--- START ---

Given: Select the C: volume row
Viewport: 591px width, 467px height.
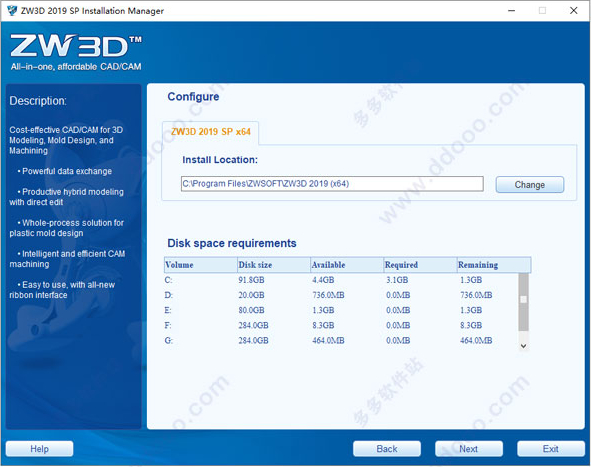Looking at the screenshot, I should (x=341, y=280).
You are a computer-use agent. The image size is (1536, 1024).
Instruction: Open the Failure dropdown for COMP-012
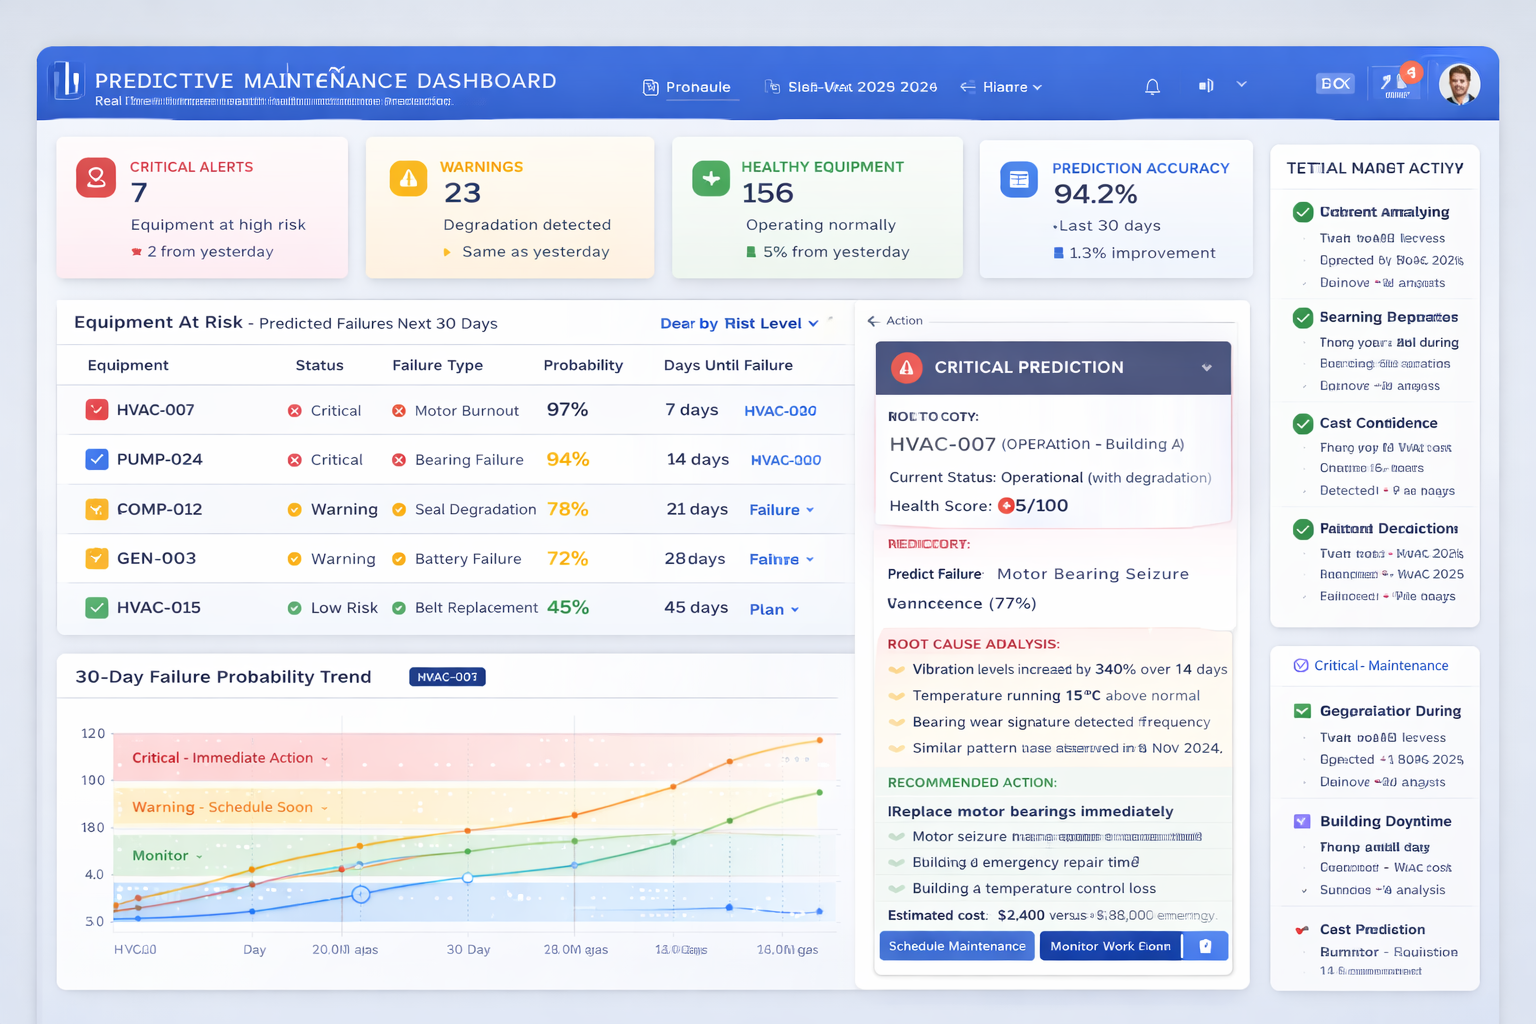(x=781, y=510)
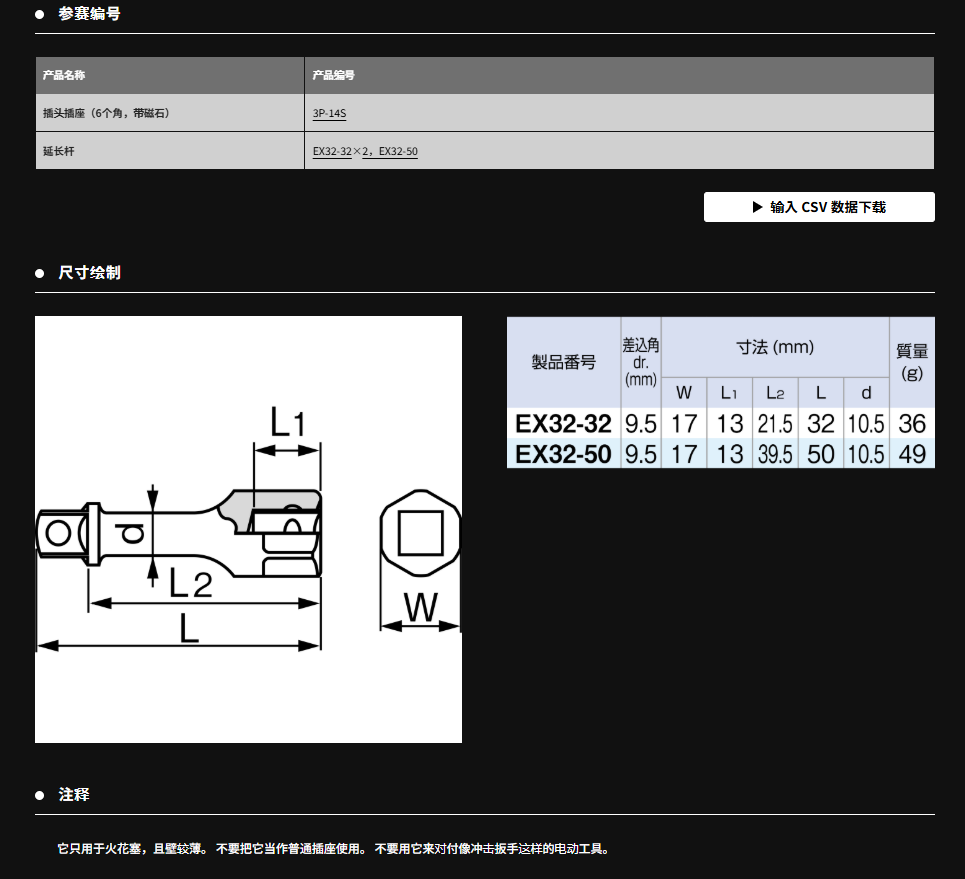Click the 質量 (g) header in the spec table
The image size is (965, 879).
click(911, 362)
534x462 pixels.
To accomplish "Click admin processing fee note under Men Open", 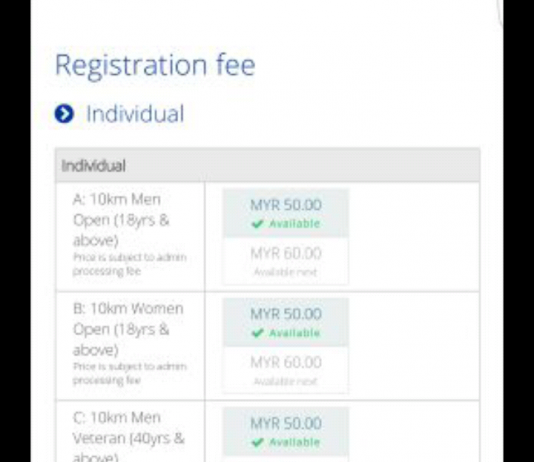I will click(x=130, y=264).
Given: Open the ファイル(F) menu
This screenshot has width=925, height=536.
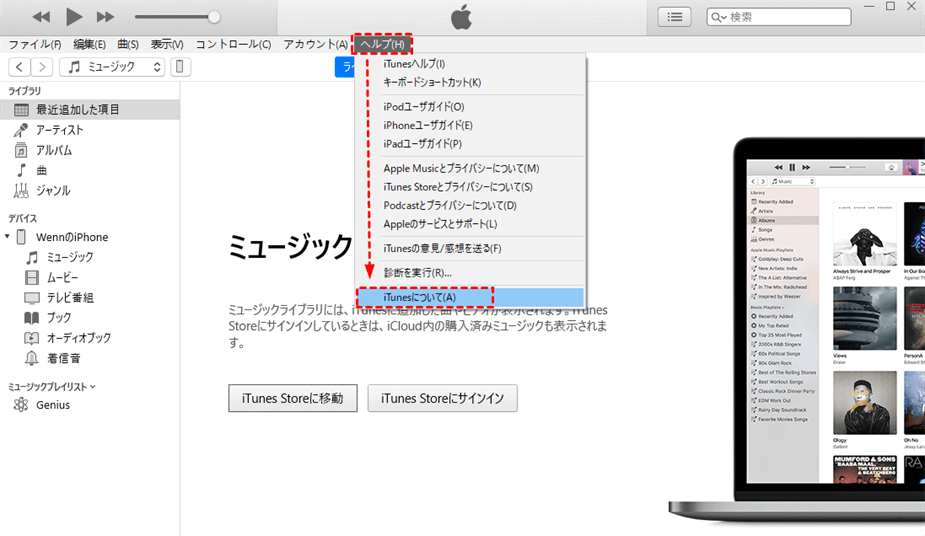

--- END ---

#### EXERCISE REQUIREMENTS
Where a line of the data includes the string "Given", list that line.

#### ANSWER SPACE
Given: Select the C: volume row
Given: Open the ファイル(F) menu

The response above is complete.